### TASK INSTRUCTIONS
Reproduce the lines of the material that begin at the line containing "The width and height of the screenshot is (396, 303)." and continue through its final line, keeping every request as it stands. In the answers, scale each coordinate by 1.75 and round to the nearest whole number, rounding halves up.

(Items listed in a dataset)

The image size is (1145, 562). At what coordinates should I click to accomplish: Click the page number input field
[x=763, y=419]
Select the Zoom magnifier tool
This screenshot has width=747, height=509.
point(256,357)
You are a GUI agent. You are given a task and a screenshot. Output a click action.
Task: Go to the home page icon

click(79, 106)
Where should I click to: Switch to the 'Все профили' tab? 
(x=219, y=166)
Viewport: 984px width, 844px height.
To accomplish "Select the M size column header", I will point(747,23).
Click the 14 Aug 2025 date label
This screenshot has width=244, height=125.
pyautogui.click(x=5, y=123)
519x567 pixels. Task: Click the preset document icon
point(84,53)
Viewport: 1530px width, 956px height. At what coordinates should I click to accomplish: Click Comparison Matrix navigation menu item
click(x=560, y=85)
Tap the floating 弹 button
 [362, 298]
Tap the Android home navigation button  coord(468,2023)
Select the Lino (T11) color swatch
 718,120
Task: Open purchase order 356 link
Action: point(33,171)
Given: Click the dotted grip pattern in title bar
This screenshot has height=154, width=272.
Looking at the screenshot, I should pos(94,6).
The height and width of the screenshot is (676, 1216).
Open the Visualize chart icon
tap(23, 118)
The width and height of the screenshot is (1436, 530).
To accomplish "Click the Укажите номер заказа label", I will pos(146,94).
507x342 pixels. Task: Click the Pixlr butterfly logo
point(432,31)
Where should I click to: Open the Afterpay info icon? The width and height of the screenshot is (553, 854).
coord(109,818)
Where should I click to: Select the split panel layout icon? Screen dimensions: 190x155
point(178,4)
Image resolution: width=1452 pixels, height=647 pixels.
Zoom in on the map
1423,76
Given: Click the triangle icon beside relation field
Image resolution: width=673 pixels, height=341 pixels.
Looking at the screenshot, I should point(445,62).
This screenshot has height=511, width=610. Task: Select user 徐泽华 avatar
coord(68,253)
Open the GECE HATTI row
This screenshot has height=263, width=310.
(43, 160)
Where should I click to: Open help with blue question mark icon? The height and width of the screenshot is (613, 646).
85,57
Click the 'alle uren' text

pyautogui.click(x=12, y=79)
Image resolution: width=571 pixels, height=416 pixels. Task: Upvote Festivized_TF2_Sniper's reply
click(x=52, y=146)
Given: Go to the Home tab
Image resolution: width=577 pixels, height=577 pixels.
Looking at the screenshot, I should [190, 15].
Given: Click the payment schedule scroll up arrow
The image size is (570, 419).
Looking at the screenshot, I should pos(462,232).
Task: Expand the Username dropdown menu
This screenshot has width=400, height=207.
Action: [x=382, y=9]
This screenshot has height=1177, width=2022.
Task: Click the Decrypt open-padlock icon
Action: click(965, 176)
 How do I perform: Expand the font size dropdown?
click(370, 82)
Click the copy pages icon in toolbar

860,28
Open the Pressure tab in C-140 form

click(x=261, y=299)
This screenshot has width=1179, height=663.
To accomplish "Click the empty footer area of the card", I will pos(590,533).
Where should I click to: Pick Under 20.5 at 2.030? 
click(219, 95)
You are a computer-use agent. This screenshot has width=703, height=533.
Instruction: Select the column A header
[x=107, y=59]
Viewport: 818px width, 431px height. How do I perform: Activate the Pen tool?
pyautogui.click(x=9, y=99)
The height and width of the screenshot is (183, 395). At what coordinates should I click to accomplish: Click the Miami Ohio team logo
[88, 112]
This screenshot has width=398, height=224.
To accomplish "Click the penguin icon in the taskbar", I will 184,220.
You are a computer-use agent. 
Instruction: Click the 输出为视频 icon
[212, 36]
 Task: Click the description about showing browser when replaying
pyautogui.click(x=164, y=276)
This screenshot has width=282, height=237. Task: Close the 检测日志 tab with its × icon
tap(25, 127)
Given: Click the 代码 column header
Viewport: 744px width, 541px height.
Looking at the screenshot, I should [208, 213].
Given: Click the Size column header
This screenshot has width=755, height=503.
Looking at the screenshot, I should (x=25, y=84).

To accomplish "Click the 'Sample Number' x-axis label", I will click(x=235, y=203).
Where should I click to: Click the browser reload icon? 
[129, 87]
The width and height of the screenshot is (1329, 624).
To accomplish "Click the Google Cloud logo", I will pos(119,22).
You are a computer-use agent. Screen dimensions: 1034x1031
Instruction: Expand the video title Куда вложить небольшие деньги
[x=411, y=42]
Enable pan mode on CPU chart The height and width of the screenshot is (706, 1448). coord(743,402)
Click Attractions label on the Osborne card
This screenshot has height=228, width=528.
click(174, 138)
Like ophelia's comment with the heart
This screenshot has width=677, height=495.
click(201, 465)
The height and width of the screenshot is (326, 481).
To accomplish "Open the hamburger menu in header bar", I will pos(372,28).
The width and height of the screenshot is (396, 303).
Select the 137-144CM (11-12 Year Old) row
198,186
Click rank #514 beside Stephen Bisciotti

### TASK RESULT
The width and height of the screenshot is (396, 303).
Select the 137-144CM (11-12 Year Old) row
347,326
Click rank #514 beside Stephen Bisciotti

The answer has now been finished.